Sunday, August 22, 2010

Thomas Friedman on the Opportunity We Gave Iraq

The guy amazes me, truly.  He can write such wonderful essays (here's one, and another) on the need to counter global warming, move away from fossil fuels, develop alternative energy sources.  He deserves both thanks and praise for such stuff - a true public service.

And sometimes he can cut right to the chase when he delves into his putative area of expertise: international relations, and especially as they involve US policy in the Middle East.

But too, too many times he pens stuff that is so essentialist, so simplistic, so misleading, in his quest to be direct and incisive, that he does major damage, not only to the cause of shaping American public opinion, but to the general cause of American public diplomacy, of how people in the Middle East assess the wisdom of our pundits.

Case in point: today's Friedman piece in the NYT ("Surprise, Surprise, Surprise"), about how nice it would be for Middle Eastern leaders - and specifically, Iraq's current political leadership - ti surprise us all by stepping up and doing something truly courageous to put their country on track - a la Nelson Mandela in South Africa, or Anwar Sadat in the late 1970s, or Yitzhak Rabin at the time of the Oslo Accords (no mention, of course, of Yasser Arafat in that connection - so much for courage on Friedman's part).  Again, in itself, a good point to make: Iraq's politics will remained mired in stalemate unless either Nuri al-Maliki or Ayad Allawi (or perhaps both men) agrees to take less than he originally wanted in the wake of the March elections.

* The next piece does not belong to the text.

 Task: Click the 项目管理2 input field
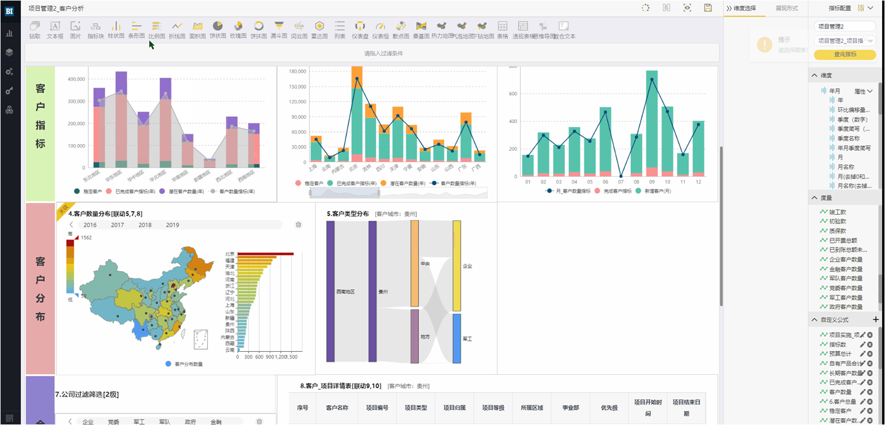pyautogui.click(x=845, y=26)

But why then pipe up with this?:
The reason the Iraq war was, is and will remain important is that it created the first chance for Arab Sunnis and Shiites to do something they have never done in modern history: surprise us and freely write their own social contract for how to live together and share power and resources. If they could do that, in the heart of the Arab world, and actually begin to ease the intra-communal struggle within Islam, it would be a huge example for others. It would mean that any Arab country could be a democracy and not have to be held together by an iron fist from above.
This is, first of all, simply a rebaked version of George W. Bush's now-busted freedom agenda.  (Never mind that that agenda was a shiny veneer of brightly burnished bullshit to cover the neocon agenda to promote American - and Israeli - predominance in the Middle East.)  Because of American selflessness and best wishes for all (in Friedman's world, whenever the rest of the planet is involved, we are always and everywhere "the good guys"), we magnanimously gave Iraqis a huge and wonderful gift: an opportunity to fix their society, and to make themselves into a little America, as that Reaganesque beacon on the hill for the entire Middle East.

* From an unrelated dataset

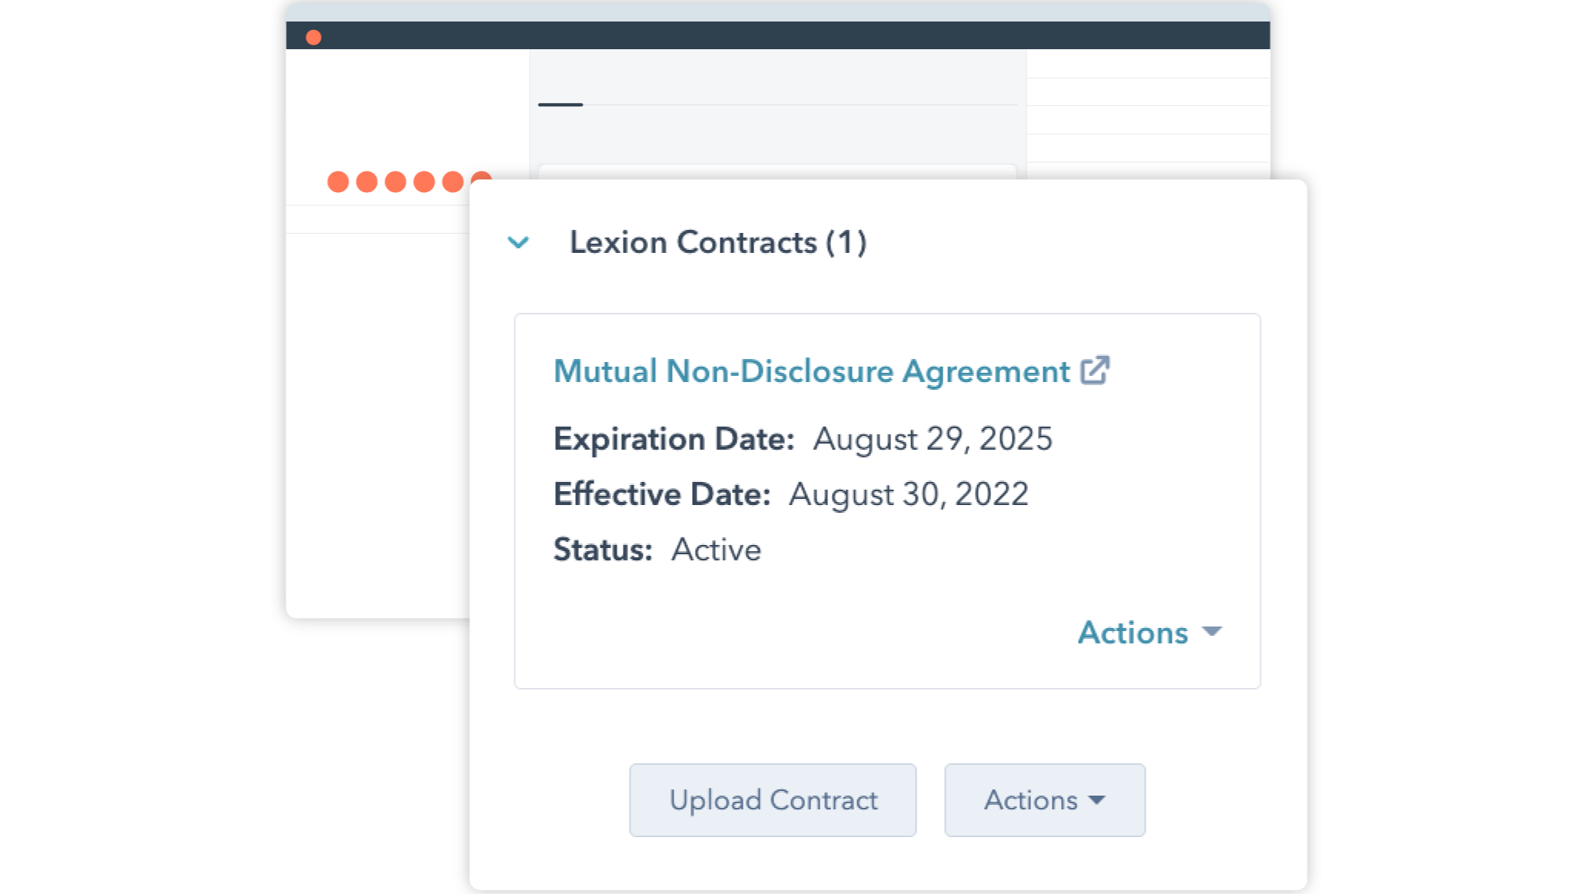Click the fifth orange dot indicator
1590x894 pixels.
click(x=453, y=182)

Secondly, how can Friedman - or anyone else - be talking about this wonderful chance to "surprise us and freely write their own social contract for how to live together and share power and resources" after the war that we brought to the country in 2003 (and the sanctions that we so rigidly enforced during the 12 years before then) caused more devastation, death, and human misery than the country had seen since the time of the Mongol conquests by Hulegu and Tamerlane?

And it might surprise Friedman to know (and with his graduate degree in Middle East studies from Oxford, he should know better) that when the secular Arab nationalist Baath party came to power in Iraq in the late 1960s, they did indeed reach out to the Shiite community, and to the Kurds in the north.  The early Baath leadership in Iraq actually included some prominent Shiites.  It's true that Saddam later on hammered and brutalized the Kurds (and nothing can excuse his genocidal treatment of them in the late 1980s), but they have been  prone to separatism and rebellion against the central authority in Baghdad for centuries.  Saddam brutalized the Shia as well (and again, nothing can excuse his mass executions and burials), but the Sunni vs. Shia struggle in Iraq in the 1990s was largely grounded in Saddam's response to a threat from conservative Shiite religious leaders, encouraged from Iran, who wanted to overthrow him as much for his secular, "Godless" Arab-nationalist regime as for his "Sunniness."

All of this has engendered, with all the bloodshed, a chasm of distrust among Iraq's many ethnic and sectarian communities.  That Friedman sees the US invasion and occupation as having produced a golden opportunity to fix all that, and to "write a new social contract," is staggering in its naivete.